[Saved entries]
★ ★ ★
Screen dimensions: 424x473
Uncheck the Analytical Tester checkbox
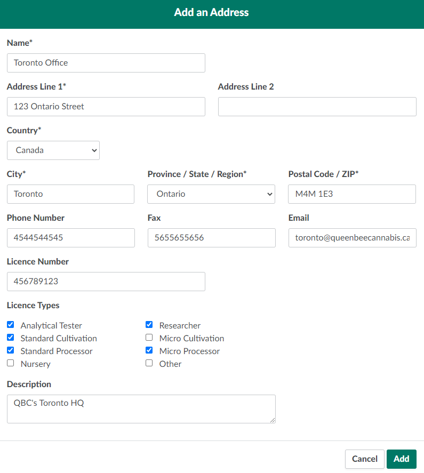[x=11, y=325]
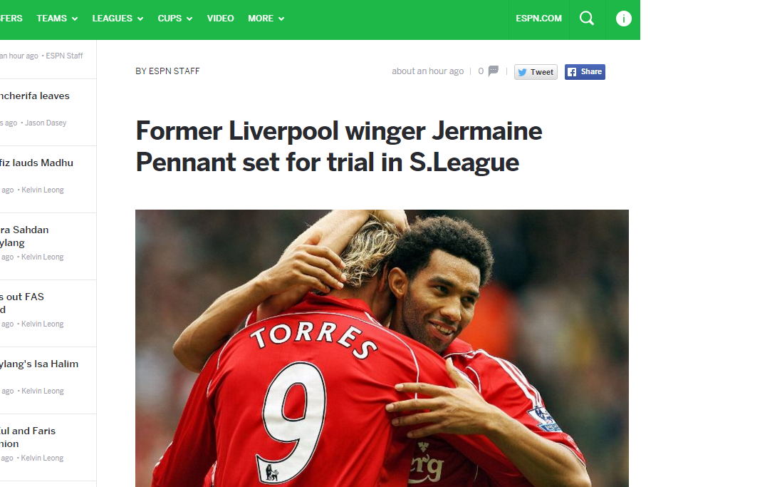The height and width of the screenshot is (487, 782).
Task: Click the info circle icon
Action: (623, 19)
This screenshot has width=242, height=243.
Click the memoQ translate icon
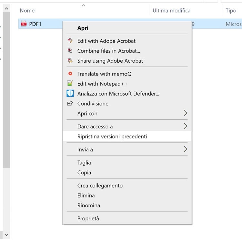click(70, 74)
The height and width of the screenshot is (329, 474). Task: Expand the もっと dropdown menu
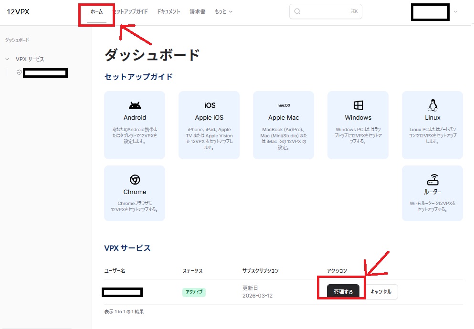click(x=223, y=11)
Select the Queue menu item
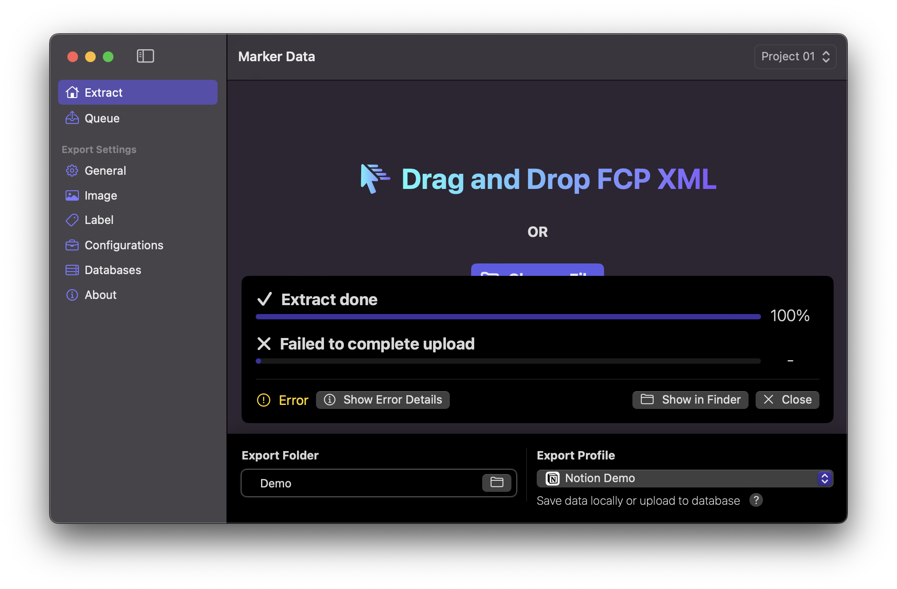This screenshot has width=897, height=589. [x=102, y=118]
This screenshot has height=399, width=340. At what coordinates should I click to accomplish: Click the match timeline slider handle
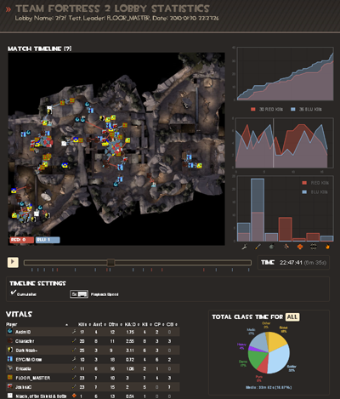click(x=111, y=263)
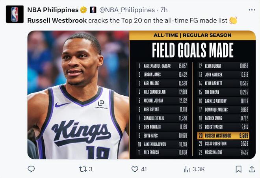Screen dimensions: 260x178
Task: Bookmark this NBA Philippines tweet
Action: pos(238,169)
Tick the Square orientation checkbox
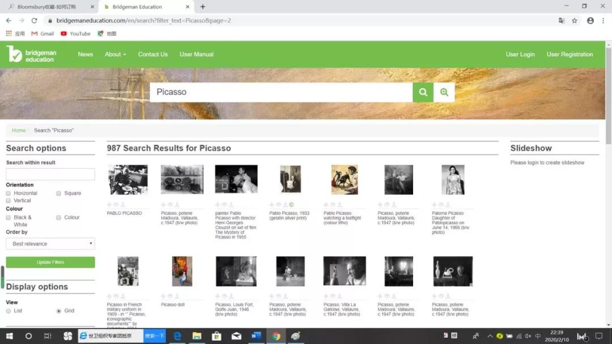The width and height of the screenshot is (612, 344). (x=59, y=193)
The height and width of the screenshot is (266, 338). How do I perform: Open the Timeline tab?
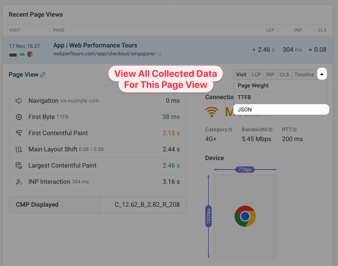pos(304,74)
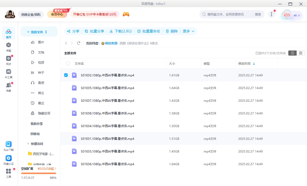The height and width of the screenshot is (186, 307).
Task: Click the refresh icon in the navigation bar
Action: 79,43
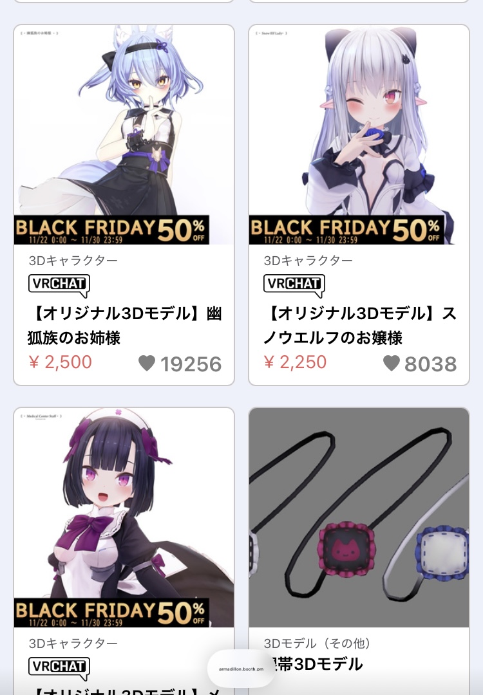
Task: Click VRChat badge on 幽狐族のお姉様 card
Action: coord(59,285)
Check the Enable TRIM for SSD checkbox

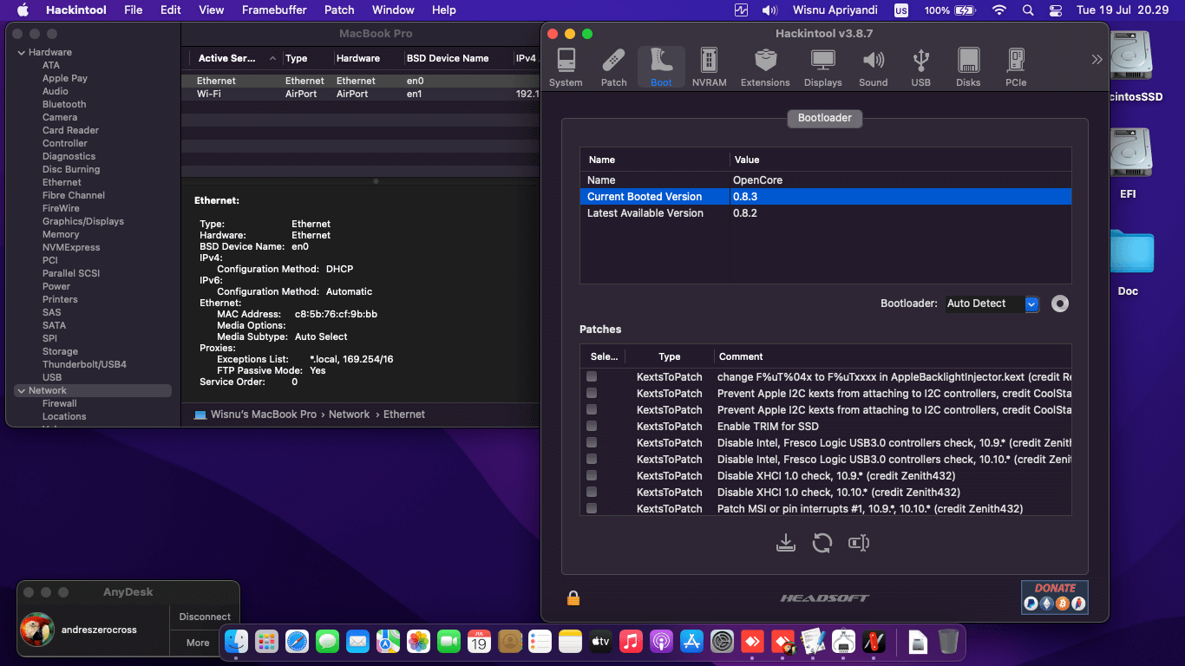coord(592,426)
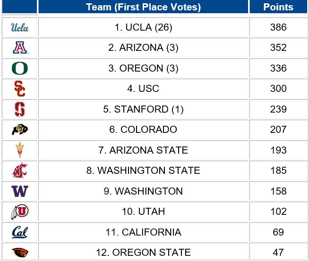Click the 386 points value
The image size is (309, 261).
tap(278, 27)
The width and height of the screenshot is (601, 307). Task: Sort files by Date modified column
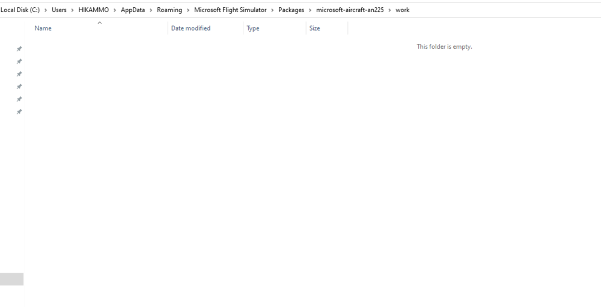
★ ★ ★
# Exercise goal:
Return all the records exactly. Skip the pictures.

# Your solution:
Screen dimensions: 424x473
Uncheck the Analytical Tester checkbox
[x=11, y=325]
The height and width of the screenshot is (487, 782).
Task: Click the info circle icon
Action: (623, 19)
This screenshot has width=242, height=243.
Click the memoQ translate icon
click(70, 74)
The height and width of the screenshot is (329, 474). Task: Expand the もっと dropdown menu
click(x=223, y=11)
Select the Queue menu item
This screenshot has width=897, height=589. [x=102, y=118]
This screenshot has height=399, width=340. At what coordinates should I click to accomplish: Click the match timeline slider handle
click(x=111, y=263)
Screen dimensions: 260x178
Task: Bookmark this NBA Philippines tweet
Action: pos(238,169)
Tick the Square orientation checkbox
The width and height of the screenshot is (612, 344). (x=59, y=193)
The height and width of the screenshot is (266, 338). How do I perform: Open the Timeline tab?
pos(304,74)
The height and width of the screenshot is (186, 307).
Task: Click the refresh icon in the navigation bar
Action: 79,43
Task: Click VRChat badge on 幽狐族のお姉様 card
Action: coord(59,285)
Check the Enable TRIM for SSD checkbox

coord(592,426)
Click the 386 points value
The image size is (309, 261).
tap(278, 27)
The width and height of the screenshot is (601, 307). Task: Sort files by Date modified column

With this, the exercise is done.